In the 1960's, when I last was playing golf and did hit a driver, typical was 150 yards (with a big slice), longest best was 200 yards (with a smaller slice), and longest ever about 210 (with a really big slice acounting for much of it). I gave up on golf before I ever improved.

Now my pro says that after the next 5 lessons, and if I persevere, I should be hitting a driver OK next summer, and my golf score will drop by about 20 (88 instead of 108).

I told him that if I can just start to hit a 3 wood consistently, I'll be happy! Right now I tee off with a 18 deg hybrid, currently my maximum-distance-with-consistency club.

Hope that helps!


----------



## 65nlovenit (Dec 8, 2006)

Well with 11 or us posting right now the mean average is 254.55 yards. Well we got John Daley beat anyway,,,, keep em coming guys....


----------



## Pro_Wanna_Be (Nov 25, 2006)

I'd say that my average drive would be around 200-250. Not 100% sure about my longest drive.


----------



## srothfuss (Nov 17, 2006)

At the Sony Open earlier in January, John Daily almost drove a par 4 green! That man can hit the long ball for sure!


----------



## 65nlovenit (Dec 8, 2006)

Pro Wanna Be 200-250 a little vague, so I gave you 225....that brought the average to 252 for 12 postings....still substantially better then the national average for amateur golfers....and yep Big John can really hit em....


----------



## 373 (Jun 9, 2006)

a) Typical Driver Distance - about 240
b) Typical Best - about 260
c) Longest Ever - probably 360, because I made a hole in one on a par 4 hole that long.

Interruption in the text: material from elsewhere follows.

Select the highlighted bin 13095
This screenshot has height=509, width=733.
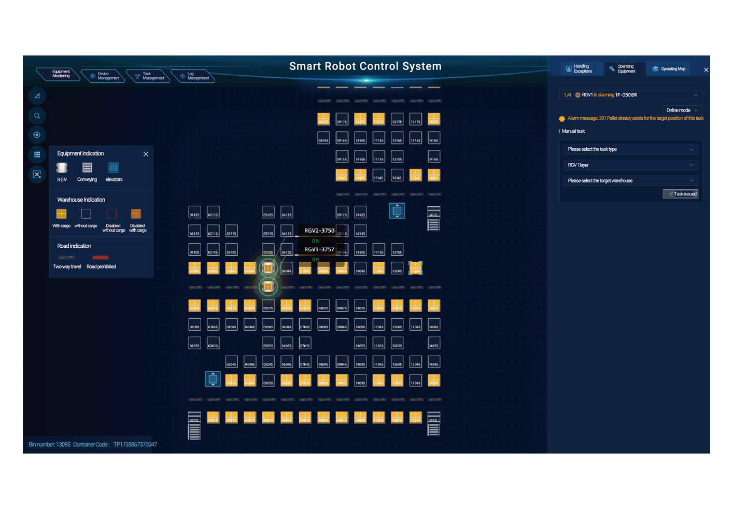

When I was in my 20's and 30's, I hit it much farther. Now that I'm in my late 50's and overweight, the satellite systems in the carts where I play most would indicate 230-240 yard drives, (based on what I leave myself for a second shot). I tried to kill one a couple weeks ago and actually caught it perfect. On a 340 yard hole, the satellite system in the cart said I had 47 yards left to the pin. The good news is, as I've lost weight, my waist size has gone down and my turn is improving. I am obviously getting longer off the tee and the distance with almost everything I hit is becoming a bit longer, but mostly more consistant.

I watched a show with Jack Nicklaus on The Golf Channel the other day. I was surprised to hear Jack say his average drive, unless he tries to kill it, is now around 235 yards. If I recall, he is about 65 now. I'd like to think in 9-10 years, when I'm that age, I'll still be able to hit it as far then as I do now.


----------



## Fourputt (Nov 18, 2006)

DennisM said:


> a) Typical Driver Distance - about 240
> b) Typical Best - about 260
> c) Longest Ever - probably 360, because I made a hole in one on a par 4 hole that long.
> 
> ...



Jack just turned 66 a week ago. I'm with you, I really hope that I can still hit it as far in ten years as I do now, but I'm not gonna hold my breath. I'm 60 now, and at 70, I my realistic hope is that I can still play a game that somewhat resembles golf. 

BTW, I am on a weight loss program too... 23 pounds so far shooting for 60...:thumbsup:


----------



## 373 (Jun 9, 2006)

Fourputt said:


> BTW, I am on a weight loss program too... 23 pounds so far shooting for 60...:thumbsup:


Keep it up Rick... My wife and I have been approximating Weight Watchers based on what we know from attending meetings years ago, but there's no fear factor from the weekly weigh in or investment in dollars to make one feel like it has to remain a good investment.

Just yesterday, we found out a good friend is now going, so we have sort of talked about going with her and starting meetings again.

I intend to live forever anyway, so this will just let me live forever and a half!


----------